» **AIM**
Can you update the records below so that each "You are a GUI agent" reads "You are a UI agent", leaving everything else unchanged?
______________________________
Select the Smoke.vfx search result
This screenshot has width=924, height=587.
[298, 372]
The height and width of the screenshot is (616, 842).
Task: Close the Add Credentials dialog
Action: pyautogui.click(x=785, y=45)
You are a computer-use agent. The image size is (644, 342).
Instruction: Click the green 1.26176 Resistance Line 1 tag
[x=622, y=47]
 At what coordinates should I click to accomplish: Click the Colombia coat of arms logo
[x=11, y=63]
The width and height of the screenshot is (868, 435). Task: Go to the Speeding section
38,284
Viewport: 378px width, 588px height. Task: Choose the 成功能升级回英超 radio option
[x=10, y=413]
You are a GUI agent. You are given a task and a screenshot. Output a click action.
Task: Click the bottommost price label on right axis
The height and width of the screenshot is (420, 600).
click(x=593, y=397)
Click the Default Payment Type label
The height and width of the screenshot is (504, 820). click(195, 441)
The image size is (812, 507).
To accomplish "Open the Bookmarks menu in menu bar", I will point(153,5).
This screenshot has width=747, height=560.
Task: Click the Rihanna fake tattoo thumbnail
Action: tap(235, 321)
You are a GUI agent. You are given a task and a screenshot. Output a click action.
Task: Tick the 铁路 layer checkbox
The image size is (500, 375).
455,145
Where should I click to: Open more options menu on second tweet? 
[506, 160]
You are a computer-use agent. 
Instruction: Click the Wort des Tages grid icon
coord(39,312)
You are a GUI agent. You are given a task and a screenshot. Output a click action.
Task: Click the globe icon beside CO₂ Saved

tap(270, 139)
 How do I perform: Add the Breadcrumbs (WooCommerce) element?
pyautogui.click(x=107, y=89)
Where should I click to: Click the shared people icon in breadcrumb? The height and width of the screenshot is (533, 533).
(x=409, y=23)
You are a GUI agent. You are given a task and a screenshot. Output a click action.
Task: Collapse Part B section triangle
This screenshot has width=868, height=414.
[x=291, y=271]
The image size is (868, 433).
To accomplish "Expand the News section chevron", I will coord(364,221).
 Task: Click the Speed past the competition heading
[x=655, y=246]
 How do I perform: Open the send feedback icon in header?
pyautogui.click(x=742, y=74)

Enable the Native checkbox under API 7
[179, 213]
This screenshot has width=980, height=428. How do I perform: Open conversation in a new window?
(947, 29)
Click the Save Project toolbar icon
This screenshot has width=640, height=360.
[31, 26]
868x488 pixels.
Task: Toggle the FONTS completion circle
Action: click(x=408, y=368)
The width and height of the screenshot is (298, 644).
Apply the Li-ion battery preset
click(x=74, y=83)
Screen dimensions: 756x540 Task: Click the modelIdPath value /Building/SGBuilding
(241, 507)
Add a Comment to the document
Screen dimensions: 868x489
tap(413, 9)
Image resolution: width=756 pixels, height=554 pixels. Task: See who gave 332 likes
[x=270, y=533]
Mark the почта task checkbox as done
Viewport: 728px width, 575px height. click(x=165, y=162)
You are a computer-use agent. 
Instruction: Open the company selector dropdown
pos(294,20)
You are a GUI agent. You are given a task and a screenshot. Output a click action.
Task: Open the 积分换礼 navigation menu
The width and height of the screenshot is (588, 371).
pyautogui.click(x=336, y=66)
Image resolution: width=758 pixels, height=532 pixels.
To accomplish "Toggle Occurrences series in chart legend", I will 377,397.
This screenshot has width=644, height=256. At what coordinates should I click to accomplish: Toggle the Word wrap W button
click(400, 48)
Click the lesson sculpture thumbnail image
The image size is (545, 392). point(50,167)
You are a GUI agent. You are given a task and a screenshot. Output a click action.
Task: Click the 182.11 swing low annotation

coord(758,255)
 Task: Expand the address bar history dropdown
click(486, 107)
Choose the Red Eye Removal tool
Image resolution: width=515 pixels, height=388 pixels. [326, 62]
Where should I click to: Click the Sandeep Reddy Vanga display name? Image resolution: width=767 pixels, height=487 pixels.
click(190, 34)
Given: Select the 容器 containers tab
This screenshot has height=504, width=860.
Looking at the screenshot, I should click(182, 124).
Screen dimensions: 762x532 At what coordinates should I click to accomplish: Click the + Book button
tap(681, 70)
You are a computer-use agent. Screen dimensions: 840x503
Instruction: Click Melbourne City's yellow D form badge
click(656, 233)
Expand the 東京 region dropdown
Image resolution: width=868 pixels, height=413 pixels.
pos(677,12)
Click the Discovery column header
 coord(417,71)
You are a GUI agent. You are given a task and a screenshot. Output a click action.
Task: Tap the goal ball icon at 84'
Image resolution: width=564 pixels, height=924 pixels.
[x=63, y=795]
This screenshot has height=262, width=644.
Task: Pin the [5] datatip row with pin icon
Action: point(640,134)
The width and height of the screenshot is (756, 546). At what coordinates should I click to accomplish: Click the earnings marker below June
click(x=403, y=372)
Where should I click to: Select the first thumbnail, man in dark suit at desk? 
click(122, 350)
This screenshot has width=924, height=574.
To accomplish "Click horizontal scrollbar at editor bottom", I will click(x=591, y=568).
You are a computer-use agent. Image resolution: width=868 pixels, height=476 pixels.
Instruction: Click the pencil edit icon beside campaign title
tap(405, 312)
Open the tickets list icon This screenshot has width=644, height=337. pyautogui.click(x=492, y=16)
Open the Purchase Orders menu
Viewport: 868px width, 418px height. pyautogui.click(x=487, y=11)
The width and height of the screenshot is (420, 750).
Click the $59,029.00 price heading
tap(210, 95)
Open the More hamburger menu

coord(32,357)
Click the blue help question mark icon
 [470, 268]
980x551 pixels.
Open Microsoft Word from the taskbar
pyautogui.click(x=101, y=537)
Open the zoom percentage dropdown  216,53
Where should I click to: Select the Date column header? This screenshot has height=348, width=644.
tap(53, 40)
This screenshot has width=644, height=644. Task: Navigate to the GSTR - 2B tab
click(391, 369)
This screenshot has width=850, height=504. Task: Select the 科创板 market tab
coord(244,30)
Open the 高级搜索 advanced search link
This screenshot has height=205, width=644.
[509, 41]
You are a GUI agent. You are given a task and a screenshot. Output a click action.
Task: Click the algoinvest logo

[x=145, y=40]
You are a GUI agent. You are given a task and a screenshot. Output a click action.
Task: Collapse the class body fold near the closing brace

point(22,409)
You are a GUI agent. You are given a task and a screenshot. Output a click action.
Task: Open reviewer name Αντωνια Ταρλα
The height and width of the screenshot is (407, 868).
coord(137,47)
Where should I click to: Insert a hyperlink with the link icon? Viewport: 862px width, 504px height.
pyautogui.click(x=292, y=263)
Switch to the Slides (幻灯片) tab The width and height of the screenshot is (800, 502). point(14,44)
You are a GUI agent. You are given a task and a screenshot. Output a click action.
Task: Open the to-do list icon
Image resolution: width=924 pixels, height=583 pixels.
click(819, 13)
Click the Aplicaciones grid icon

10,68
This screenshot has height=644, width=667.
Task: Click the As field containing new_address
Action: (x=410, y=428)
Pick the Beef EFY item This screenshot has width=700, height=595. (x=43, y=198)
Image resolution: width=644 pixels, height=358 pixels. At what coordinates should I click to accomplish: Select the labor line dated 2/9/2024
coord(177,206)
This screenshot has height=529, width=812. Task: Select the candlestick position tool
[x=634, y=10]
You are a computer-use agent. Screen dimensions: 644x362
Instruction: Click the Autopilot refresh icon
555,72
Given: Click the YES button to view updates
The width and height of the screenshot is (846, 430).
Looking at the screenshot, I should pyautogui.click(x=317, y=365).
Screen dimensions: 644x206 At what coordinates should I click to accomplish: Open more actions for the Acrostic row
______________________________
» **RESPONSE TO THE TASK**
Select the Smoke.vfx search result
This screenshot has width=924, height=587.
[298, 372]
The height and width of the screenshot is (616, 842).
Task: Close the Add Credentials dialog
Action: pyautogui.click(x=785, y=45)
You are a computer-use agent. The image size is (644, 342).
Instruction: Click the green 1.26176 Resistance Line 1 tag
[x=622, y=47]
 At what coordinates should I click to accomplish: Click the Colombia coat of arms logo
[x=11, y=63]
The width and height of the screenshot is (868, 435). Task: Go to the Speeding section
38,284
Viewport: 378px width, 588px height. Task: Choose the 成功能升级回英超 radio option
[x=10, y=413]
You are a UI agent. You are given a task and a screenshot. Output a click action.
Task: Click the bottommost price label on right axis
The height and width of the screenshot is (420, 600).
click(x=593, y=397)
Click the Default Payment Type label
The height and width of the screenshot is (504, 820). click(195, 441)
The image size is (812, 507).
To accomplish "Open the Bookmarks menu in menu bar", I will point(153,5).
This screenshot has width=747, height=560.
Task: Click the Rihanna fake tattoo thumbnail
Action: tap(235, 321)
You are a UI agent. You are given a task and a screenshot. Output a click action.
Task: Tick the 铁路 layer checkbox
The image size is (500, 375).
455,145
Where should I click to: Open more options menu on second tweet? 
[506, 160]
You are a computer-use agent. 
Instruction: Click the Wort des Tages grid icon
coord(39,312)
You are a UI agent. You are given a task and a screenshot. Output a click action.
Task: Click the globe icon beside CO₂ Saved

tap(270, 139)
 How do I perform: Add the Breadcrumbs (WooCommerce) element?
pyautogui.click(x=107, y=89)
Where should I click to: Click the shared people icon in breadcrumb? The height and width of the screenshot is (533, 533).
(x=409, y=23)
You are a UI agent. You are given a task and a screenshot. Output a click action.
Task: Collapse Part B section triangle
This screenshot has width=868, height=414.
[x=291, y=271]
The image size is (868, 433).
To accomplish "Expand the News section chevron", I will coord(364,221).
 Task: Click the Speed past the competition heading
[x=655, y=246]
 How do I perform: Open the send feedback icon in header?
pyautogui.click(x=742, y=74)

Enable the Native checkbox under API 7
[179, 213]
This screenshot has width=980, height=428. How do I perform: Open conversation in a new window?
(947, 29)
Click the Save Project toolbar icon
This screenshot has width=640, height=360.
[31, 26]
868x488 pixels.
Task: Toggle the FONTS completion circle
Action: click(x=408, y=368)
The width and height of the screenshot is (298, 644).
Apply the Li-ion battery preset
click(x=74, y=83)
Screen dimensions: 756x540 Task: Click the modelIdPath value /Building/SGBuilding
(241, 507)
Add a Comment to the document
Screen dimensions: 868x489
tap(413, 9)
Image resolution: width=756 pixels, height=554 pixels. Task: See who gave 332 likes
[x=270, y=533]
Mark the почта task checkbox as done
Viewport: 728px width, 575px height. click(x=165, y=162)
You are a computer-use agent. 
Instruction: Open the company selector dropdown
pos(294,20)
You are a UI agent. You are given a task and a screenshot. Output a click action.
Task: Open the 积分换礼 navigation menu
The width and height of the screenshot is (588, 371).
pyautogui.click(x=336, y=66)
Image resolution: width=758 pixels, height=532 pixels.
To accomplish "Toggle Occurrences series in chart legend", I will 377,397.
This screenshot has width=644, height=256. At what coordinates should I click to accomplish: Toggle the Word wrap W button
click(400, 48)
Click the lesson sculpture thumbnail image
The image size is (545, 392). point(50,167)
You are a UI agent. You are given a task and a screenshot. Output a click action.
Task: Click the 182.11 swing low annotation

coord(758,255)
 Task: Expand the address bar history dropdown
click(486, 107)
Choose the Red Eye Removal tool
Image resolution: width=515 pixels, height=388 pixels. [326, 62]
Where should I click to: Click the Sandeep Reddy Vanga display name? Image resolution: width=767 pixels, height=487 pixels.
click(190, 34)
Given: Select the 容器 containers tab
This screenshot has height=504, width=860.
Looking at the screenshot, I should click(182, 124).
Screen dimensions: 762x532 At what coordinates should I click to accomplish: Click the + Book button
tap(681, 70)
You are a computer-use agent. Screen dimensions: 840x503
Instruction: Click Melbourne City's yellow D form badge
click(656, 233)
Expand the 東京 region dropdown
Image resolution: width=868 pixels, height=413 pixels.
pos(677,12)
Click the Discovery column header
 coord(417,71)
You are a UI agent. You are given a task and a screenshot. Output a click action.
Task: Tap the goal ball icon at 84'
Image resolution: width=564 pixels, height=924 pixels.
[x=63, y=795]
This screenshot has height=262, width=644.
Task: Pin the [5] datatip row with pin icon
Action: point(640,134)
The width and height of the screenshot is (756, 546). At what coordinates should I click to accomplish: Click the earnings marker below June
click(x=403, y=372)
Where should I click to: Select the first thumbnail, man in dark suit at desk? 
click(122, 350)
This screenshot has width=924, height=574.
To accomplish "Click horizontal scrollbar at editor bottom", I will click(x=591, y=568).
You are a computer-use agent. Image resolution: width=868 pixels, height=476 pixels.
Instruction: Click the pencil edit icon beside campaign title
tap(405, 312)
Open the tickets list icon This screenshot has width=644, height=337. pyautogui.click(x=492, y=16)
Open the Purchase Orders menu
Viewport: 868px width, 418px height. pyautogui.click(x=487, y=11)
The width and height of the screenshot is (420, 750).
Click the $59,029.00 price heading
tap(210, 95)
Open the More hamburger menu

coord(32,357)
Click the blue help question mark icon
 [470, 268]
980x551 pixels.
Open Microsoft Word from the taskbar
pyautogui.click(x=101, y=537)
Open the zoom percentage dropdown  216,53
Where should I click to: Select the Date column header? This screenshot has height=348, width=644.
tap(53, 40)
This screenshot has width=644, height=644. Task: Navigate to the GSTR - 2B tab
click(391, 369)
This screenshot has width=850, height=504. Task: Select the 科创板 market tab
coord(244,30)
Open the 高级搜索 advanced search link
This screenshot has height=205, width=644.
[509, 41]
You are a UI agent. You are given a task and a screenshot. Output a click action.
Task: Click the algoinvest logo

[x=145, y=40]
You are a UI agent. You are given a task and a screenshot. Output a click action.
Task: Collapse the class body fold near the closing brace

point(22,409)
You are a UI agent. You are given a task and a screenshot. Output a click action.
Task: Open reviewer name Αντωνια Ταρλα
The height and width of the screenshot is (407, 868).
coord(137,47)
Where should I click to: Insert a hyperlink with the link icon? Viewport: 862px width, 504px height.
pyautogui.click(x=292, y=263)
Switch to the Slides (幻灯片) tab The width and height of the screenshot is (800, 502). point(14,44)
You are a UI agent. You are given a task and a screenshot. Output a click action.
Task: Open the to-do list icon
Image resolution: width=924 pixels, height=583 pixels.
click(819, 13)
Click the Aplicaciones grid icon

10,68
This screenshot has height=644, width=667.
Task: Click the As field containing new_address
Action: (x=410, y=428)
Pick the Beef EFY item This screenshot has width=700, height=595. (x=43, y=198)
Image resolution: width=644 pixels, height=358 pixels. At what coordinates should I click to accomplish: Select the labor line dated 2/9/2024
coord(177,206)
This screenshot has height=529, width=812. Task: Select the candlestick position tool
[x=634, y=10]
You are a computer-use agent. Screen dimensions: 644x362
Instruction: Click the Autopilot refresh icon
555,72
Given: Click the YES button to view updates
The width and height of the screenshot is (846, 430).
Looking at the screenshot, I should pyautogui.click(x=317, y=365).
Screen dimensions: 644x206 At what coordinates should I click to accomplish: Open more actions for the Acrostic row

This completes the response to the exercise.